### [DA FARE]
[1] Riscrivi in forma più breve il paragrafo del testo mostrato che inizia con «L’ironia è un’arma potente», senza perderne i fatti principali.
[2] Secondo il testo mostrato, che cosa subisce quel certo anticomunismo? Elenca tutte le azioni indicate.
[3] Scrivi il seguito del testo mostrato a partire dalla sua ultima frase.

### [TESTO MOSTRATO]

· · · · ·

(proponiamo questo intervento scritto il 18 marzo 2009 in occasione della nomina di Dario Franceschini alla carica di segretario del PD)
di Giovanni Formicola,
dirigente di Alleanza Cattolica
Quando il presidente del consiglio ha definito cattocomunista Dario Franceschini è stata fatta molta ironia, ed i sorrisi di compatimento si sono sprecati.
L’ironia è un’arma potente, soprattutto quando fa breccia e diventa luogo comune. Così, un certo anticomunismo – radicale perché esistenziale, che non si fida delle metamorfosi di chi è stato comunista impenitente o di chi lo è ancora – viene sbeffeggiato, squalificato, intimidito e infine ridotto al silenzio (spesso in forma di auto-censura) riducendolo alla tesi che «i comunisti mangiano i bambini».

· · · · ·

### [ESTRATTI DELLE VOCI]
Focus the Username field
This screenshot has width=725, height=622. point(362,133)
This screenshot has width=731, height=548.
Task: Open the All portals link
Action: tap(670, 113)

· · · · ·

### [LE RISPOSTE]
[1] L’ironia è potente, specie quando diventa luogo comune. Così un anticomunismo radicale ed esistenziale, diffidente verso le trasformazioni di chi è stato comunista impenitente o lo è ancora, viene deriso, screditato, intimidito e infine zittito, spesso per autocensura, riducendolo alla tesi che «i comunisti mangiano i bambini».

[2]
- sbeffeggiato
- squalificato
- intimidito
- ridotto al silenzio

[3]
Eppure ci sarebbe ben poco da ironizzare con aria di superiorità sulla questione. Infatti, i comunisti, se proprio non se li mangiavano i bambini (ma è accaduto anche questo, e ad essere mangiati sono stati pure gli adulti), hanno certamente creato le condizioni per atroci e diffuse forme di cannibalismo nei luoghi e nei tempi (anche presenti) del socialismo reale. E le testimonianze sono numerosissime.
Si potrebbe cominciare dall’appellativo di «cannibale» riservato a Stalin (1878-1953) dagli ospiti, detti zek, dell’universo concentrazionario sovietico, quell’arcipelago GuLag mostruosamente esteso nello spazio e nel tempo sì da costituire una delle peggiori imprese criminali della storia. Ma questo potrebbe provare poco, trattandosi di testimonianza «di parte», e potendo essere inteso solo metaforicamente.
Allora, si può ricordare Nazino, l’Isola dei cannibali, nella Siberia profonda dei primi anni 1930, di cui ci narra lo storico Nicolas Werth (1), dove migliaia di deportati, ridotti ad una condizione estrema, si risolsero a divorare i più deboli fra loro per sopravvivere.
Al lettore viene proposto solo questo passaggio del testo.